The Himalayan Arc: Journeys East of South-East
- Editors: Namita Gokhale
- Language: English
- Subject: Political geography
- Genre: Fiction and Nonfiction
- Published: 2018
- Publisher: HarperCollins Publishers India
- Publication place: India
- Media type: Hardcover
- Pages: 333
- ISBN: 978-9352776115

= The Himalayan Arc =

2018 edited volume by Namita Gokhale

The Himalayan Arc: Journeys East of South-east is an anthology of fiction and nonfiction edited by Namita Gokhale, with contributions by authors from the region Gokhale has described as "the bend of the Himalayas, the East of South-east, including Nepal, Bhutan, north-east India, and Myanmar."

== Background ==
This book, with more than thirty authors contributing to it, is an attempt to depict the sense of shared existence and cultural connectivity between the people residing in the Himalayan region. Along with photos, fables, and folk stories, it features articles on topics such as strategy and diplomacy, espionage, and the deep state.
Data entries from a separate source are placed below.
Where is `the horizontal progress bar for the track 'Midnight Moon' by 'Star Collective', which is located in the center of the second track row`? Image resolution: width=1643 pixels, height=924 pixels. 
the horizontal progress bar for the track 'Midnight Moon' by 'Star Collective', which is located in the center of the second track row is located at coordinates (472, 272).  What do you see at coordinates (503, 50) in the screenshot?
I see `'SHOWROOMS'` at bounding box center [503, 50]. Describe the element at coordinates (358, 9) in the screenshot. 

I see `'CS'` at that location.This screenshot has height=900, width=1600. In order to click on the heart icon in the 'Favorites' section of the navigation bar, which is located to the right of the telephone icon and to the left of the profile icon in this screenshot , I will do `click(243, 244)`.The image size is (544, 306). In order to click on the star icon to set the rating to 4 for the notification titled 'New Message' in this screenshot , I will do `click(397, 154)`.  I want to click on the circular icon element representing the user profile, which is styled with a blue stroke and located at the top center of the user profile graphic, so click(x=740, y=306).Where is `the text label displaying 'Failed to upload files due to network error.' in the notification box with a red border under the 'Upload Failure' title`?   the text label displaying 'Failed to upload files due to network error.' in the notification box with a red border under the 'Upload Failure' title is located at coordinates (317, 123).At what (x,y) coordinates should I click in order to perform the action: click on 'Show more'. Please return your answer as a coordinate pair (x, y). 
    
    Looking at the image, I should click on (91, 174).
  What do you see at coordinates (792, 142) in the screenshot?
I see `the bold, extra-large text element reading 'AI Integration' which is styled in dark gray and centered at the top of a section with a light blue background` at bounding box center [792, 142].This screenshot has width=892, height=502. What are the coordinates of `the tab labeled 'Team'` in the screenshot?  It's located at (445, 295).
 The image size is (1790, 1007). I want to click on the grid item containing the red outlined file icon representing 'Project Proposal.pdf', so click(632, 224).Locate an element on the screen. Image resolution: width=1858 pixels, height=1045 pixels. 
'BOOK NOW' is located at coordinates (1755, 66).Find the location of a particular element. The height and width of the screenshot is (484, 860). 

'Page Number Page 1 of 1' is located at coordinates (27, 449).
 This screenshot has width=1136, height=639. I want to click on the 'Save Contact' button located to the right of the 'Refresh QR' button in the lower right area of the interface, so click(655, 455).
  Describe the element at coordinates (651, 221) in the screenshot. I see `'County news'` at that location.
=== List of contributors ===

- Janice Pariat
- Salil Tripathi
- Ma Thida
- Indra Bahadur Rai
- Prajwal Parajuly
- David Malone (independent filmmaker)
- Chetan Raj Shrestha
- Kanak Mani Dixit
- Sujeev Shakya
- Pushpesh Pant
- John Elliott (historian)
- Amish Raj Mulmi
- Thomas Bell
- Sushma Joshi
- Sanjoy Hazarika
- Sudhindra Sharma
- Tsering Tashi
- Abhay K.
- Manoj Joshi (journalist)
- Catherine Anderson
- Andrew Duff
- Binodini
- Jacqueline Zote
- Aruni Kashyap
- Sameer Tanti
- Nitoo Das
- Lutfa Hanum Selima Begum
- Uddipana Goswami
- Robin Ngangom
- Akhu Chingangbam
- Indira Goswami
- Andrew Selth
- Tulsi Badrinath
- Meghna Pant
- Mamang Dai
- Desmond Kharmawphlang

== Reception ==
In his review for The Hindu, Bangladeshi journalist Abdus Salam writes, "The volume ticks all boxes, covering most of the region, opening with Nepal and going all the way to Myanmar. There’s even poetry and colonial-era photographs thrown in. But in the absence of an overarching theme other than geography, the information is discrete and unconnected, an assemblage of vignettes that doesn’t add up to a big picture."

Prannay Pathak of the Hindustan Times writes, "The book is an unprecedented attempt to shed a geopolitical light on a stretch of land, a region that has so far been imagined as having a curiously singular identity, which ceases to exist beyond political borders. However, experiences from the arc transcend any sort of boundaries, and change of culture, practices, beliefs, and language is fluid."

Writing for Outlook Traveller, Vivek Mukherji in his review suggests that the book, "Despite the vastly different subcultures tucked within the folds of the Himalayan ranges, the book is a testament to the interconnectedness of its many warm communities." In a review published in The News Lens, Omair Ahmad writes, "These histories have largely been forgotten in favor of the lines drawn on the map by the British Empire and its successors, but they have re-emerged, and have to be understood, if we are to understand the complex political geography of the region."